Par ailleurs, Xavier Bertrand s’est exprimé hier à l’Assemblée nationale, où il a été interpellé par Gérard Bapt, le député (SRC) de Haute-Garonne qui devrait présider la mission d’information parlementaire sur le Mediator, installée aujourd’hui. Exigeant toute la transparence sur l’affaire, tant en matière de dysfonctionnement du circuit de décision, que des conflits d’intérêts  qui ont pu y être mêlés (y compris dans le champ du ministère, avait-il insisté dans Les Echos mardi), le député a par ailleurs questionné Xavier Bertrand sur ses intentions en matière d’indemnisation des victimes.

« Cette question d’indemnisation, je veux l’aborder avec les associations que je réunirai dans les cadre du Comité de suivi des patients », a répondu le ministre. Elle sera également évoquée avec les parlementaires, dans le cadre des conclusions de la mission d’information  car l’indemnisation doit être  « juste » et « rapide, en n’oubliant pas qu’il y a à la fois l’exigence d’indemnisation mais qu’il y a aussi l’exigence morale due à la reconnaissance de la responsabilité clairement établie ». Xavier Bertrand a également informé l’Assemblée nationale de son souhait que les membres des cabinets ministériels aient, eux aussi, à faire une déclaration d’intérêt, qu’ils suivent ou non la politique du médicament. Cette proposition sera transmise à Jean-Marc Sauvé, vice-président du Conseil d’Etat, chargé d’une mission pour la prévention des conflits d’intérêt dans la vie publique, a précisé par la suite son cabinet.

Le dernier événement en date est à lire dans Libération.
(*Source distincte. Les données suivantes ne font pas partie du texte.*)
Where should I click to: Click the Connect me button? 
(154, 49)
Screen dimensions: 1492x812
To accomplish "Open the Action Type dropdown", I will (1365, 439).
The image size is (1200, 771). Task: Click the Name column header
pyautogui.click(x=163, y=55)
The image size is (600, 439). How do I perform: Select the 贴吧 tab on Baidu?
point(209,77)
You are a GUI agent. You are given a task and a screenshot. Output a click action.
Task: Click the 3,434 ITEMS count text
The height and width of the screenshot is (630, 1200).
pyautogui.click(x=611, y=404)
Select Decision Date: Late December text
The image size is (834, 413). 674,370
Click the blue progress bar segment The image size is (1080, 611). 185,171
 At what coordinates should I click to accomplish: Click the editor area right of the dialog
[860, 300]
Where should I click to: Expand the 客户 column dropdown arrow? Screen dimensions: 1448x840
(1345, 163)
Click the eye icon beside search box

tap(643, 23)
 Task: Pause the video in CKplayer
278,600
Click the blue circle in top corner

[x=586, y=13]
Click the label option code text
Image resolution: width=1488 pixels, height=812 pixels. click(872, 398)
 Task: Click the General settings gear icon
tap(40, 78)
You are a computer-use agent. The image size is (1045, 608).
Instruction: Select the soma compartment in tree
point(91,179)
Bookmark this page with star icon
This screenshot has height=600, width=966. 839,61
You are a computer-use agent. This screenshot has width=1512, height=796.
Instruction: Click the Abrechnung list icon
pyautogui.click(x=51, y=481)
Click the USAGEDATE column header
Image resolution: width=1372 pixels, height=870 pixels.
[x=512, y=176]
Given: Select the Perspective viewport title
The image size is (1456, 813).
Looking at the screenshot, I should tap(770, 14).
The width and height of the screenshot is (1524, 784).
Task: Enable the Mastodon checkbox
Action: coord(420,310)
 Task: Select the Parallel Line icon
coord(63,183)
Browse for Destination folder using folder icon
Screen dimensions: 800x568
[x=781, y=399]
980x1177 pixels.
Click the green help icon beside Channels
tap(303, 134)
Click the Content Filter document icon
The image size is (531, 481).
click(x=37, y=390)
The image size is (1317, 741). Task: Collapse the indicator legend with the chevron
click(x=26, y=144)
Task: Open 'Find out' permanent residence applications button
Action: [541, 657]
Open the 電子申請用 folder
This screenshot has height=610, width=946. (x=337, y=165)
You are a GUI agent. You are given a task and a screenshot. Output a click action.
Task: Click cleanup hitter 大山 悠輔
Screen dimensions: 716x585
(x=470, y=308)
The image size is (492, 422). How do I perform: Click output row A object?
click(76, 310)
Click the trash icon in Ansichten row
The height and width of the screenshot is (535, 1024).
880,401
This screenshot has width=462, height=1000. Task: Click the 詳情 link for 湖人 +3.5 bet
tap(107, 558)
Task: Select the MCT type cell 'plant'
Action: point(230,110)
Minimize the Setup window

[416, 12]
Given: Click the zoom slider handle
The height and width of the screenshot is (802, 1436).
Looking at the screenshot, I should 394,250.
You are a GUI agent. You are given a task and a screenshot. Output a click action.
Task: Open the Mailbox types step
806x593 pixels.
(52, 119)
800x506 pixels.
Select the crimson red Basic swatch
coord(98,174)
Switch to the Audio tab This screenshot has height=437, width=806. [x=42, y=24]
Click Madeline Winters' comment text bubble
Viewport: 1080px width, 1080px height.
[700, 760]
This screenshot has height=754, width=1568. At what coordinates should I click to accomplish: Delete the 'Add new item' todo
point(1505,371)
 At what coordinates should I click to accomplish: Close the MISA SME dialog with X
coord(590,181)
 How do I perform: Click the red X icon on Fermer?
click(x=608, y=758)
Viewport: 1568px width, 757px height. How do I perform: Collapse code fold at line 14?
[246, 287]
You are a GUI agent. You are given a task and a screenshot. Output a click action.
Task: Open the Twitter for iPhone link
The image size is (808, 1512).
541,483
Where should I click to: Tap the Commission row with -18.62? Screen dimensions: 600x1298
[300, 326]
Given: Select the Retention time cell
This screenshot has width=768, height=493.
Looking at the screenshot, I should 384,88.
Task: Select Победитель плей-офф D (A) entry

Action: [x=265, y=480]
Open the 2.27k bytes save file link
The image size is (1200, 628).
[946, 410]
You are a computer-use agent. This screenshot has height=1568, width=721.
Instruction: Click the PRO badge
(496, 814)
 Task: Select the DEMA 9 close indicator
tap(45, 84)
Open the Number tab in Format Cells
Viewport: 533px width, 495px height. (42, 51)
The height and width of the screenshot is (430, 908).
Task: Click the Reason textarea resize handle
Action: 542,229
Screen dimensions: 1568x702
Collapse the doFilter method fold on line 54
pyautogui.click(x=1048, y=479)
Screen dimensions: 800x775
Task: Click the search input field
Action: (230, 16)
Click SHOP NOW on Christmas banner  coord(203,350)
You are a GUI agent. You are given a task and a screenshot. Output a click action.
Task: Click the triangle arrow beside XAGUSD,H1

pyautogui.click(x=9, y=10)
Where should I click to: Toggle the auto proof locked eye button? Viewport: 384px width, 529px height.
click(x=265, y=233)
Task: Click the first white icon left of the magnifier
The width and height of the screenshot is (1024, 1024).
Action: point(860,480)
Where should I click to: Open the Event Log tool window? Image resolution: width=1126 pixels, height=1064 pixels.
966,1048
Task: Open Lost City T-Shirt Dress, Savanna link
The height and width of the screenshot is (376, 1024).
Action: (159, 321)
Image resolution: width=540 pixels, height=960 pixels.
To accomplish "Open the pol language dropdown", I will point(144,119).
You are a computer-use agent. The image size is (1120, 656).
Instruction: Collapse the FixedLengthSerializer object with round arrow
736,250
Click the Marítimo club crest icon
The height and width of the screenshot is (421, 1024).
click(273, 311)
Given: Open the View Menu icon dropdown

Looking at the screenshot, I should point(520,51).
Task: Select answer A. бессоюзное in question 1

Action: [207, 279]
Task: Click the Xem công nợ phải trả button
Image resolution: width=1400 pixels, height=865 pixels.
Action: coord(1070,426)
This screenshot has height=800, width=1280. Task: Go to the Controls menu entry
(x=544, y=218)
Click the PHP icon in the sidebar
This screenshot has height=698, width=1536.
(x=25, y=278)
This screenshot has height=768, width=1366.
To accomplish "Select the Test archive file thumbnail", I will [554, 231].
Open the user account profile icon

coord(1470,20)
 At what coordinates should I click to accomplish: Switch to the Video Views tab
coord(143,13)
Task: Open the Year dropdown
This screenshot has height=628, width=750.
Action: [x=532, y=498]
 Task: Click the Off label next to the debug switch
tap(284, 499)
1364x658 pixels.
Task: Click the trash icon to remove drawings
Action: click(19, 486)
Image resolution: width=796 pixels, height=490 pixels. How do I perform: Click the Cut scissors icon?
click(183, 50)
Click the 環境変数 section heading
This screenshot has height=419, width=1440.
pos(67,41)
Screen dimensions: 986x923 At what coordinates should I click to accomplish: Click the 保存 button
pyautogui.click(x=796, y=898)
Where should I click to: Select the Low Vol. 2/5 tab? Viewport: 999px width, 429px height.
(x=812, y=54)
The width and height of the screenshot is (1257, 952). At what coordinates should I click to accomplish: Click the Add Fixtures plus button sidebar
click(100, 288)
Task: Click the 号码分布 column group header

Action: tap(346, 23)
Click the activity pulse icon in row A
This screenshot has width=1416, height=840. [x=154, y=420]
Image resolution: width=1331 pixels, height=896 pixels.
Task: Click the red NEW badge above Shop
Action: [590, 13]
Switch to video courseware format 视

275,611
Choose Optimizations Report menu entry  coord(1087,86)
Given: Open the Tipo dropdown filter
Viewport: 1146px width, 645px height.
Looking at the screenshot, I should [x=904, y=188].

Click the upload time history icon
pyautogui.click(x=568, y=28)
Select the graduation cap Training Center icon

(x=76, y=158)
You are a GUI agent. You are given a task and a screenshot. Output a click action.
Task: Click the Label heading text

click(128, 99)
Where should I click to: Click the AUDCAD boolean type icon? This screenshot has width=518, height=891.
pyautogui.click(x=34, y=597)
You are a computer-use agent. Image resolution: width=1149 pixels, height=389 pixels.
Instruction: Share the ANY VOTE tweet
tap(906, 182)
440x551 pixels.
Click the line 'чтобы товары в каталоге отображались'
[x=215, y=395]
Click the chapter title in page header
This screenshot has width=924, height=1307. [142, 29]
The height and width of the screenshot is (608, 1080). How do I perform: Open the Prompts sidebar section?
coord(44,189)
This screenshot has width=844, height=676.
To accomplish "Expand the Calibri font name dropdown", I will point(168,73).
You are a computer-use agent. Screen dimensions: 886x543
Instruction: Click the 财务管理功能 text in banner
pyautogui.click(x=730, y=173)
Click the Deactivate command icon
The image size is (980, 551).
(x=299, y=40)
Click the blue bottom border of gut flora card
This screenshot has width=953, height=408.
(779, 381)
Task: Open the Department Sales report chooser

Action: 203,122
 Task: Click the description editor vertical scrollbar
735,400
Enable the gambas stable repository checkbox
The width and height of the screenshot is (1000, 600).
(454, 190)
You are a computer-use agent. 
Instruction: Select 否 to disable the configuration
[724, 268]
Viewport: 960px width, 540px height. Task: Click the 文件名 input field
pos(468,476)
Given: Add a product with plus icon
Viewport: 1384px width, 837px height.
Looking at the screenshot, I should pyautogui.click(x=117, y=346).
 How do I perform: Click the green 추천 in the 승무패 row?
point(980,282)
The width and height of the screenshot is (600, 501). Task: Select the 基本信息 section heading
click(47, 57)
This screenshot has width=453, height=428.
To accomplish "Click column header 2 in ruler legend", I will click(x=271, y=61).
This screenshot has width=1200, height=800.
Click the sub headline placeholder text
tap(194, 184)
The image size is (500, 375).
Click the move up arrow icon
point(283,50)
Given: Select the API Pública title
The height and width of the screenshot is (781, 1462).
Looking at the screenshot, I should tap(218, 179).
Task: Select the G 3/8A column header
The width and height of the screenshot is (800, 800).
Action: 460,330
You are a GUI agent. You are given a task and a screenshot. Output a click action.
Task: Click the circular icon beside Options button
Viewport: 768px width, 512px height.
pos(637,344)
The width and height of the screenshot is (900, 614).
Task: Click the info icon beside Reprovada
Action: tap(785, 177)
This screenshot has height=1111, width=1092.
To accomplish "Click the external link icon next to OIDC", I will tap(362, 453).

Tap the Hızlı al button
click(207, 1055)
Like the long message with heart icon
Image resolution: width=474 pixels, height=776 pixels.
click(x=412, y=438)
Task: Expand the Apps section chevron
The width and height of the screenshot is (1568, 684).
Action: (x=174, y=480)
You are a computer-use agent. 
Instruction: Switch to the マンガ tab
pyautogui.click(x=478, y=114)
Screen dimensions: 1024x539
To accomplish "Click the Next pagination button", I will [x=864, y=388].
Dans une longue tribune publiée en  rubrique « Rebonds », Jean Marimbert, le directeur  de l’Afssaps (Agence française de sécurité sanitaire des produits de santé) y annonce son intention de quitter son poste « dans un contexte de crise sans précédent, celle du Mediator, médicament dont j’ai suspendu l’autorisation de mise sur le marché en novembre 2009 ». Le directeur qui dit sa « fierté d’avoir dirigé cet organisme », avoue son « interrogation lancinante  sur ce qui aurait pu et dû être fait pour que l’usage et le mésusage de ce médicament cessent plus tôt » (…). Il préconise une « rénovation du dispositif » reposant sur la réforme des processus d’évaluation et de décisions qui doivent être élargis, l’introduction de plus de transparence, une lutte sans merci contre les conflits d’intérêts et le renouvellement des méthodes de la pharmacovigilance.

Enfin, Xavier Bertrand a également souligné dans son communiqué, que « la proposition de dérembourser le Mediator ne lui a pas été soumise par la commission de la transparence de la Haute Autorité de Santé, instance compétente sur le sujet », comme le relate le Canard dans son édition du jour pour expliquer que le ministre aurait repoussé cette proposition.

Le ministre, pour finir, s’est engagé à rendre public dès le 15 janvier, le rapport de l’Igas qui doit lui être remis le même jour.